- [SOURCE PASSAGE]:

A security company has asked for help cracking an encryption key that is central to an extortion scheme which demands money from users whose PCs have been infected by malware.
Kaspersky Lab, a Moscow-based antivirus firm, put out the call last week for assistance after it discovered a new variant of Gpcode, a Trojan horse that has been used in isolated "ransomware" attacks for the past two years.
In ransomware attacks, hackers plant malware that encrypts files and then displays a message demanding money to unlock the data. In the case of the newest Gpcode, 143 different file types are encrypted, including .bak, .doc, .jpg and .pdf. The encrypted files are marked by the addition of "_CRYPT" in their file names, and the original unencrypted files are deleted. As a camouflaging move, Gpcode also tries to erase itself.
Finally, the ransom note appears on-screen. "Your files are encrypted with RSA-1024 algorithm," it begins. "To recovery [sic] your files you need to buy our decryptor. To buy decrypting tool contact us at: firstname.lastname@example.org."
Last Thursday, a Kaspersky analyst identified as "VitalyK" said that although the company had analysed samples of Gpcode, it wasn't able to decrypt the files the malware encoded. "We can't currently decrypt files encrypted by Gpcode.ak," said VitalyK in an entry to the company's research blog. "The RSA encryption implemented in the malware uses a very strong, 1024-bit key."
According to Kaspersky's write-up, the key is created by Windows' built-in cryptographic component, Microsoft Enhanced Cryptographic Provider. Kaspersky has the public key in hand - it is included in the Trojan's code - but not the associated private key necessary to unlock the encrypted files.
Two days later, another Kaspersky researcher asked for help. "Along with antivirus companies around the world, we're faced with the task of cracking the RSA 1024-bit key," said Aleks Gostev, a senior virus analyst. "This is a huge cryptographic challenge. We estimate it would take around 15 million modern computers, running for about a year, to crack such a key." Gostev provided the public key in his posting.

- [EXERCISE GOAL]: Reproduce the full Gpcode ransomware article above word for word.

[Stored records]
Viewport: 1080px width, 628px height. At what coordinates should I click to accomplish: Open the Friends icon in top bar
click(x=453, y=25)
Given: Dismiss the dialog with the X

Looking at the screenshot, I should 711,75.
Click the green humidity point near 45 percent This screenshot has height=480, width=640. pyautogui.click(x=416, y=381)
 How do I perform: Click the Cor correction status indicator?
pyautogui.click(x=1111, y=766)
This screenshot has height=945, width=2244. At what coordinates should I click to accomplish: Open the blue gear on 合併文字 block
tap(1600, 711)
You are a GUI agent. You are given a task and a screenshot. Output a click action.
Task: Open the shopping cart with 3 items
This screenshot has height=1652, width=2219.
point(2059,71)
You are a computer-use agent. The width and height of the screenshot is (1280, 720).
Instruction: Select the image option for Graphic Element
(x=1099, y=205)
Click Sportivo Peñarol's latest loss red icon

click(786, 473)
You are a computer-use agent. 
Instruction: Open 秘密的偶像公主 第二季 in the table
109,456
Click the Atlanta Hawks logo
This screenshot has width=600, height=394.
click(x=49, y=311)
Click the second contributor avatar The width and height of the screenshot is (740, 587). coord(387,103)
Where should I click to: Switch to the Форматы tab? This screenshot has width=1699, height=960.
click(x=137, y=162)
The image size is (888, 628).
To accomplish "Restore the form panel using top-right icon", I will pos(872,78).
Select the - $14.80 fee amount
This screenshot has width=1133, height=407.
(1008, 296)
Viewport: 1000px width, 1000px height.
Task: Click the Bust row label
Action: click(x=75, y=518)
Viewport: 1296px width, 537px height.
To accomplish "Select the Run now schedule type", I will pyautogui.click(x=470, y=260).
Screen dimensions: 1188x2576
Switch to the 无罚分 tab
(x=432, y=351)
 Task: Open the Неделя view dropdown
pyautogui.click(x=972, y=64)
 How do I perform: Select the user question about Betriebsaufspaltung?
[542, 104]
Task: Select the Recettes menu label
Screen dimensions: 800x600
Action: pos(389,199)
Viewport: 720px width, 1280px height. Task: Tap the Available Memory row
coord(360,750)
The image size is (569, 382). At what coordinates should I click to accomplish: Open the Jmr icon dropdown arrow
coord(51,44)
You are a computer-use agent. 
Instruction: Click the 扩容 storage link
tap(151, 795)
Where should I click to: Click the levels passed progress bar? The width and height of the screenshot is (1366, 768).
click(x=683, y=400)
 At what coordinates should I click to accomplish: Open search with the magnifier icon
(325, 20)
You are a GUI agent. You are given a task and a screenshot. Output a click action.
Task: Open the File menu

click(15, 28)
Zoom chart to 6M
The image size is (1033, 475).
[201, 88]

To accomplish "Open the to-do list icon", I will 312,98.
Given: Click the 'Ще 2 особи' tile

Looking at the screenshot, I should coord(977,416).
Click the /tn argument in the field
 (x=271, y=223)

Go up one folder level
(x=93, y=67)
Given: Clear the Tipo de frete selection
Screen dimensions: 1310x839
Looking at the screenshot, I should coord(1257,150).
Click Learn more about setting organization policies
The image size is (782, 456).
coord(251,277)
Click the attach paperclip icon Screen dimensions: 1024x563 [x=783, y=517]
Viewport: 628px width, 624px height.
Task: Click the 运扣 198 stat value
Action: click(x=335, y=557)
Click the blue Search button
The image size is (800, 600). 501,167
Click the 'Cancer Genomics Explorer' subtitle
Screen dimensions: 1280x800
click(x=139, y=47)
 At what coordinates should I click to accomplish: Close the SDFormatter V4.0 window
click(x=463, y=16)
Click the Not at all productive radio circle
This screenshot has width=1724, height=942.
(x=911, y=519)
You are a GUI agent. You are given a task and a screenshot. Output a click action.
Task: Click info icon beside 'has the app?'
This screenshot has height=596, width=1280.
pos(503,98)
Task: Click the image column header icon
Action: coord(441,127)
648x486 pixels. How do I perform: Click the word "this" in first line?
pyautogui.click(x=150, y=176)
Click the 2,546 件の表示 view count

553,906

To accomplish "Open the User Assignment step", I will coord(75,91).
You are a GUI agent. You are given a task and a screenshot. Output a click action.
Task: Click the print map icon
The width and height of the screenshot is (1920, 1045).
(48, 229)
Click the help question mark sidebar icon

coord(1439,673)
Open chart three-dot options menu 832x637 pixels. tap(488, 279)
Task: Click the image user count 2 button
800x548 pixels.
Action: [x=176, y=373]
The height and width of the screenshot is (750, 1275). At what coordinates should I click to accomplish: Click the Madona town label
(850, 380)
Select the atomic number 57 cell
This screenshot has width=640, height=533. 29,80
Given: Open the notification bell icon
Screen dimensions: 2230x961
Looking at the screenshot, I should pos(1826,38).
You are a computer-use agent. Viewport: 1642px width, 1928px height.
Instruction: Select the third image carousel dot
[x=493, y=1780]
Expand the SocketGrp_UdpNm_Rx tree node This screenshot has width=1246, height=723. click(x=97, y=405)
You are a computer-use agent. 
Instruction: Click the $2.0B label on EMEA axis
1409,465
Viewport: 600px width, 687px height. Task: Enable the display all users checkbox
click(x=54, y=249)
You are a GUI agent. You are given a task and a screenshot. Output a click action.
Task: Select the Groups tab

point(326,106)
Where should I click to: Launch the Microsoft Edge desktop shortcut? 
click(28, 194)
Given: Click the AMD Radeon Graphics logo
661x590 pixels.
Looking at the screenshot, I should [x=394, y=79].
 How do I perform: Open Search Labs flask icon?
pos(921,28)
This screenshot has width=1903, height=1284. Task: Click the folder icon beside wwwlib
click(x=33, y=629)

- [OUTPUT OF THE TASK]:
A security company has asked for help cracking an encryption key that is central to an extortion scheme which demands money from users whose PCs have been infected by malware.
Kaspersky Lab, a Moscow-based antivirus firm, put out the call last week for assistance after it discovered a new variant of Gpcode, a Trojan horse that has been used in isolated "ransomware" attacks for the past two years.
In ransomware attacks, hackers plant malware that encrypts files and then displays a message demanding money to unlock the data. In the case of the newest Gpcode, 143 different file types are encrypted, including .bak, .doc, .jpg and .pdf. The encrypted files are marked by the addition of "_CRYPT" in their file names, and the original unencrypted files are deleted. As a camouflaging move, Gpcode also tries to erase itself.
Finally, the ransom note appears on-screen. "Your files are encrypted with RSA-1024 algorithm," it begins. "To recovery [sic] your files you need to buy our decryptor. To buy decrypting tool contact us at: firstname.lastname@example.org."
Last Thursday, a Kaspersky analyst identified as "VitalyK" said that although the company had analysed samples of Gpcode, it wasn't able to decrypt the files the malware encoded. "We can't currently decrypt files encrypted by Gpcode.ak," said VitalyK in an entry to the company's research blog. "The RSA encryption implemented in the malware uses a very strong, 1024-bit key."
According to Kaspersky's write-up, the key is created by Windows' built-in cryptographic component, Microsoft Enhanced Cryptographic Provider. Kaspersky has the public key in hand - it is included in the Trojan's code - but not the associated private key necessary to unlock the encrypted files.
Two days later, another Kaspersky researcher asked for help. "Along with antivirus companies around the world, we're faced with the task of cracking the RSA 1024-bit key," said Aleks Gostev, a senior virus analyst. "This is a huge cryptographic challenge. We estimate it would take around 15 million modern computers, running for about a year, to crack such a key." Gostev provided the public key in his posting.